> DESCRIPTION OF THE TASK:
Wherever a line of the listing holds the string "will", copy that line.

> INFORMATION SHOWN:
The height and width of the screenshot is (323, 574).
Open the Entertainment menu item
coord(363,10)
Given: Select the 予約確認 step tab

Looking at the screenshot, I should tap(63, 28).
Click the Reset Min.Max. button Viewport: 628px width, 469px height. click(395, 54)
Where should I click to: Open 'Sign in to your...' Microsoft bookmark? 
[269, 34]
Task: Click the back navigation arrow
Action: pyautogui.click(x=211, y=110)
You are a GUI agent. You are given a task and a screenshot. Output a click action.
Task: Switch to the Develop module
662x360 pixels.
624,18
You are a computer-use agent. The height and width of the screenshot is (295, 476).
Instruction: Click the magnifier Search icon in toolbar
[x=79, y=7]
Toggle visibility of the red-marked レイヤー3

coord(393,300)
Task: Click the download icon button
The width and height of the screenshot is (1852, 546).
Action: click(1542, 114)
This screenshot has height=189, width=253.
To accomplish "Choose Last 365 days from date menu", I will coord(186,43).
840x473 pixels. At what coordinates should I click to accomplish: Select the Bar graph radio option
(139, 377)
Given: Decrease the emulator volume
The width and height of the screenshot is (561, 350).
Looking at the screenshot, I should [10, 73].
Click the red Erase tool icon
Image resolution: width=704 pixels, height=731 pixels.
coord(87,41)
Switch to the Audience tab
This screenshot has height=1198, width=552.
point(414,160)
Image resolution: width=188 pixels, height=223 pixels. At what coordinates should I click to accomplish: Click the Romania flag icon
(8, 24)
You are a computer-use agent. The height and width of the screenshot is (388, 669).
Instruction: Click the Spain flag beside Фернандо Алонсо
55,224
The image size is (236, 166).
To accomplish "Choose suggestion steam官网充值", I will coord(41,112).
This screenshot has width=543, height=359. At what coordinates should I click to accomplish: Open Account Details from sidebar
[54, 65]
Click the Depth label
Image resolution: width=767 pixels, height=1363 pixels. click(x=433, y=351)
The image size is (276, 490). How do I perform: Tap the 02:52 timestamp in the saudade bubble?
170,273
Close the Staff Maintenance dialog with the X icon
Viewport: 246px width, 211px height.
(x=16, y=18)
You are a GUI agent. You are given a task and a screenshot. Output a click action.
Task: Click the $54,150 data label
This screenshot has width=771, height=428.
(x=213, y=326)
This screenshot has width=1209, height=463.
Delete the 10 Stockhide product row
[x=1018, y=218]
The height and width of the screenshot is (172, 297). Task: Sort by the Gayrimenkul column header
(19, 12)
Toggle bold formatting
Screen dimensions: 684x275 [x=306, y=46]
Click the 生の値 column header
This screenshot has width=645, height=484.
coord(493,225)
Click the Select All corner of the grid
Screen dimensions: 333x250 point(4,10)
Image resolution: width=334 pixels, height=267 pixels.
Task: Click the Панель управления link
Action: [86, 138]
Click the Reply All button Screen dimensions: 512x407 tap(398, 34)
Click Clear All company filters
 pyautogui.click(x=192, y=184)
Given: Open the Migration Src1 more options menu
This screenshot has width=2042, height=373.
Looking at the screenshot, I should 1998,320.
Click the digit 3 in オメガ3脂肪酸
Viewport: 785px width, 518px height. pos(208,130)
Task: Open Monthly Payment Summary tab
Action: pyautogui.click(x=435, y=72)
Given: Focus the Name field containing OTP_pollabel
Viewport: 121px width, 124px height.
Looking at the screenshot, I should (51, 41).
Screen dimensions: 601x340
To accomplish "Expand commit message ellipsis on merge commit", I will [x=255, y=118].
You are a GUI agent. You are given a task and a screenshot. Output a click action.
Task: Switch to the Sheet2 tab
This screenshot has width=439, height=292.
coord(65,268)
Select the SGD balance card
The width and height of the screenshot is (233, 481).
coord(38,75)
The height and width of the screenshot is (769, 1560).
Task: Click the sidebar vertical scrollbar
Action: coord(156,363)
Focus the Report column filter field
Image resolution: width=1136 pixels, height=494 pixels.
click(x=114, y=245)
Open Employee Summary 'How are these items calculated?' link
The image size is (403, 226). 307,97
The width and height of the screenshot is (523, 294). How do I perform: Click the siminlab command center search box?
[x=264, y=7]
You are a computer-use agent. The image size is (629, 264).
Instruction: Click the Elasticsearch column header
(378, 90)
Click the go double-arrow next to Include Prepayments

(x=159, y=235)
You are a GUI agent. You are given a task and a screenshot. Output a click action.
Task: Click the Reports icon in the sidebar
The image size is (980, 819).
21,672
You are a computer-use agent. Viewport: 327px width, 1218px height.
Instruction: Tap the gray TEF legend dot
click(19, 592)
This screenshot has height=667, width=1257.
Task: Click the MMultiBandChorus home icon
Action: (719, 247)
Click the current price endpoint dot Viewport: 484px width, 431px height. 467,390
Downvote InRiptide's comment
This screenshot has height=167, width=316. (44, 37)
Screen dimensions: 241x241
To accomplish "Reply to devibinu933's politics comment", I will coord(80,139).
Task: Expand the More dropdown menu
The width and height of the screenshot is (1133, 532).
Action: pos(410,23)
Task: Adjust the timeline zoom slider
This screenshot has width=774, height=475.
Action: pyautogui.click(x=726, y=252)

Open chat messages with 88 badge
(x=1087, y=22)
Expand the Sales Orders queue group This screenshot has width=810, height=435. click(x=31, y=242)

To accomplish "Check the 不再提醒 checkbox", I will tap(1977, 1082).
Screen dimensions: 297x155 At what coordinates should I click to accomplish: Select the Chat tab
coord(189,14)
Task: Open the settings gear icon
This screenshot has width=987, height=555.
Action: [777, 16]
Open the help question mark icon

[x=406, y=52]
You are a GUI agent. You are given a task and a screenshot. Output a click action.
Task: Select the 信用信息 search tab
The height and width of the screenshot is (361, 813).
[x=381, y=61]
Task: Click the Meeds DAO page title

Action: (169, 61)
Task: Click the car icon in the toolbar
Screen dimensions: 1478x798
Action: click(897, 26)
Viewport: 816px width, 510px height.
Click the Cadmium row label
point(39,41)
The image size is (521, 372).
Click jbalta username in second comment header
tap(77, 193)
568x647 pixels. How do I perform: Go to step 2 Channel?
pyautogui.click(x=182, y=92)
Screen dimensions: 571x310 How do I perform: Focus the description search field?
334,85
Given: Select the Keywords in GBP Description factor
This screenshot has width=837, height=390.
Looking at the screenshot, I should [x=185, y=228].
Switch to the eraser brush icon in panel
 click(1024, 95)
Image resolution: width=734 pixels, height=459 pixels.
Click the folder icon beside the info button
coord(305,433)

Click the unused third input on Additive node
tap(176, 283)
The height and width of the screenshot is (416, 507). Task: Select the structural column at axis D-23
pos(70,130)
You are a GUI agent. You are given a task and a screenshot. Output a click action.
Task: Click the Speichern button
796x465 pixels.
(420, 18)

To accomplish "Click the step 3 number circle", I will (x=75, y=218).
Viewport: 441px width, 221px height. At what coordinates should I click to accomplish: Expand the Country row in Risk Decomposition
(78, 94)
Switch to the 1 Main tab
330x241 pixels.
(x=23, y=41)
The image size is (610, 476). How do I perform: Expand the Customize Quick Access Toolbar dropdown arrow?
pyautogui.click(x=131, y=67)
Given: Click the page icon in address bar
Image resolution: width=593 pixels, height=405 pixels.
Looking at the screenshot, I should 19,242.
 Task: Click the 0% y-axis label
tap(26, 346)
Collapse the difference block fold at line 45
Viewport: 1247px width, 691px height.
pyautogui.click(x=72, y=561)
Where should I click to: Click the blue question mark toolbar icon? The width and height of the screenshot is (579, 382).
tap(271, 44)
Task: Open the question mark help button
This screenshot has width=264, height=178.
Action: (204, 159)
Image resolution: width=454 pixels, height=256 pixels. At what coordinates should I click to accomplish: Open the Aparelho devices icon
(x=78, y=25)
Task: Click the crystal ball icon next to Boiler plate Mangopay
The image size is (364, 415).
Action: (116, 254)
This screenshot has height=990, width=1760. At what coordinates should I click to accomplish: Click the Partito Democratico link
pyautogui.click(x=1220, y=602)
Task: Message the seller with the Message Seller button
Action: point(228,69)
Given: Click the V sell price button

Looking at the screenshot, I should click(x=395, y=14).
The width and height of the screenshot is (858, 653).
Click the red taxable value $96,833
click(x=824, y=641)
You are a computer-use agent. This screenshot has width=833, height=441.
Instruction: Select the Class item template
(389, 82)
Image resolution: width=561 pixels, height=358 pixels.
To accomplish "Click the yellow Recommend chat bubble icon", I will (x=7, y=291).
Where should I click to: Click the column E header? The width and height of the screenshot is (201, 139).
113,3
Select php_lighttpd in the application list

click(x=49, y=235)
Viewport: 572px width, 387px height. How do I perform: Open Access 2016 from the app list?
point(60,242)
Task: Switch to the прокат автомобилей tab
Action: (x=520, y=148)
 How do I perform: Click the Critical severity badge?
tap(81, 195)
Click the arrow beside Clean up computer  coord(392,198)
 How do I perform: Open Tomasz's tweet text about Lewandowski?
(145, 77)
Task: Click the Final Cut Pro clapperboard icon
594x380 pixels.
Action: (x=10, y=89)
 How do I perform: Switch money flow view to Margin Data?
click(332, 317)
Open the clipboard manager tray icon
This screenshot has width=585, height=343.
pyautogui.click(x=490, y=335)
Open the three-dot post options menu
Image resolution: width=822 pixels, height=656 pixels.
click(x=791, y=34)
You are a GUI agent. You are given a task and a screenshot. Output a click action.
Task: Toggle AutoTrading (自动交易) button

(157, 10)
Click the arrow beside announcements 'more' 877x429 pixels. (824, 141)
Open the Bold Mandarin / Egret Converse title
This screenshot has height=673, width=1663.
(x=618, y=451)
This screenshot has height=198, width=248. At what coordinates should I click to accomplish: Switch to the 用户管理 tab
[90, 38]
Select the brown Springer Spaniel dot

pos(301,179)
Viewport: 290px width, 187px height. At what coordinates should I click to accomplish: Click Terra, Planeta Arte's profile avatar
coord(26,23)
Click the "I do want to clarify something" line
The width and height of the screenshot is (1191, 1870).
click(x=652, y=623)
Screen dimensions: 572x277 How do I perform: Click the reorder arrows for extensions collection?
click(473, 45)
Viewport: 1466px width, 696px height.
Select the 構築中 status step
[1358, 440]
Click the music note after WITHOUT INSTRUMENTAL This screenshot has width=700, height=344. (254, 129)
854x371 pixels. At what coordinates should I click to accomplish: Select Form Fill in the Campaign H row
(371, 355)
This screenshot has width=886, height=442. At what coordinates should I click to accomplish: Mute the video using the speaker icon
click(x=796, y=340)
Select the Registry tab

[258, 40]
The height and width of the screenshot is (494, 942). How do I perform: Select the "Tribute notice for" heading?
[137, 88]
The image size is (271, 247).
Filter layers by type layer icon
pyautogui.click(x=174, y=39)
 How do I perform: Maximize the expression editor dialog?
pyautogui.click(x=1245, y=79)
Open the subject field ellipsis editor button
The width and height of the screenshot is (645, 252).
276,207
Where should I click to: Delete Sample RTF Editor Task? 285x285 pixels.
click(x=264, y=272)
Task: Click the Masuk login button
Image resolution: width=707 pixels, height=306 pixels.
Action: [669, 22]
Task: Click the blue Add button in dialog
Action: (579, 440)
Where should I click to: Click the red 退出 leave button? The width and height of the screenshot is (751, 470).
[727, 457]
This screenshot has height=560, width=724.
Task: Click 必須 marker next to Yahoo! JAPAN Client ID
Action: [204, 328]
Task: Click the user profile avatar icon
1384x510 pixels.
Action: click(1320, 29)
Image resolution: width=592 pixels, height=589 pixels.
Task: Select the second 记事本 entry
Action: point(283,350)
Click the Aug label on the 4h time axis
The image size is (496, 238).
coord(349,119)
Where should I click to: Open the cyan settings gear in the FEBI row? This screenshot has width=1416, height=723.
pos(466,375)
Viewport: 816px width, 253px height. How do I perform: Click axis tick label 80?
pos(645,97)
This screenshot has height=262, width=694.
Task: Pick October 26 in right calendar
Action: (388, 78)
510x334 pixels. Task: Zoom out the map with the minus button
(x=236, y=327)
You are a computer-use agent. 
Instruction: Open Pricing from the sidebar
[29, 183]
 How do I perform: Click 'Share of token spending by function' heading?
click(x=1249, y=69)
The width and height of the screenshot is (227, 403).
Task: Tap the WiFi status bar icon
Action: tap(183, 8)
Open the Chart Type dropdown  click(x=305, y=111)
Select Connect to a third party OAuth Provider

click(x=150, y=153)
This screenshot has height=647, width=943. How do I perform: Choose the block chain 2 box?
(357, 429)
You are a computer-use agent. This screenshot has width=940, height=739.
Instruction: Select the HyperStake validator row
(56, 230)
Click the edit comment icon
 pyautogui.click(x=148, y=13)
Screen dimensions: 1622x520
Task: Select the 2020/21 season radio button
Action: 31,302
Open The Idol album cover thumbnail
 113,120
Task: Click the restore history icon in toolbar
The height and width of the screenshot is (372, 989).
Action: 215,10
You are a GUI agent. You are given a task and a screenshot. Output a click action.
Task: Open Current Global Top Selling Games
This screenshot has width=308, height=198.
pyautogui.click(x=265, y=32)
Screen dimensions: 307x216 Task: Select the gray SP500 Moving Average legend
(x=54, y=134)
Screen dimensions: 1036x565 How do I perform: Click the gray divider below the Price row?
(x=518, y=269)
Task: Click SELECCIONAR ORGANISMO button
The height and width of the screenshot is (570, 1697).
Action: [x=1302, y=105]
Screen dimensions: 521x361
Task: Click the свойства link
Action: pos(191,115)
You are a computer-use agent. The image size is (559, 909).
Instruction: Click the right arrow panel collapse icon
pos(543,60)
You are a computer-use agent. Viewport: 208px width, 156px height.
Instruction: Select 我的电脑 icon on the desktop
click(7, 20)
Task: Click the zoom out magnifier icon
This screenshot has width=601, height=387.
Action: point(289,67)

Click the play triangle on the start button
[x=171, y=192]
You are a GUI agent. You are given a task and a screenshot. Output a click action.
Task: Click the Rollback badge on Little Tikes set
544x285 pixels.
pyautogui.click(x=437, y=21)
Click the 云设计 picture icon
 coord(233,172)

> WRITTEN RESPONSE:
To accomplish "Choose Last 365 days from date menu", I will coord(186,43).
To accomplish "Choose suggestion steam官网充值", I will coord(41,112).
To accomplish "Expand commit message ellipsis on merge commit", I will [x=255, y=118].
To accomplish "Reply to devibinu933's politics comment", I will coord(80,139).
To accomplish "Check the 不再提醒 checkbox", I will tap(1977, 1082).
To accomplish "Click the step 3 number circle", I will (x=75, y=218).
To accomplish "Click the yellow Recommend chat bubble icon", I will (x=7, y=291).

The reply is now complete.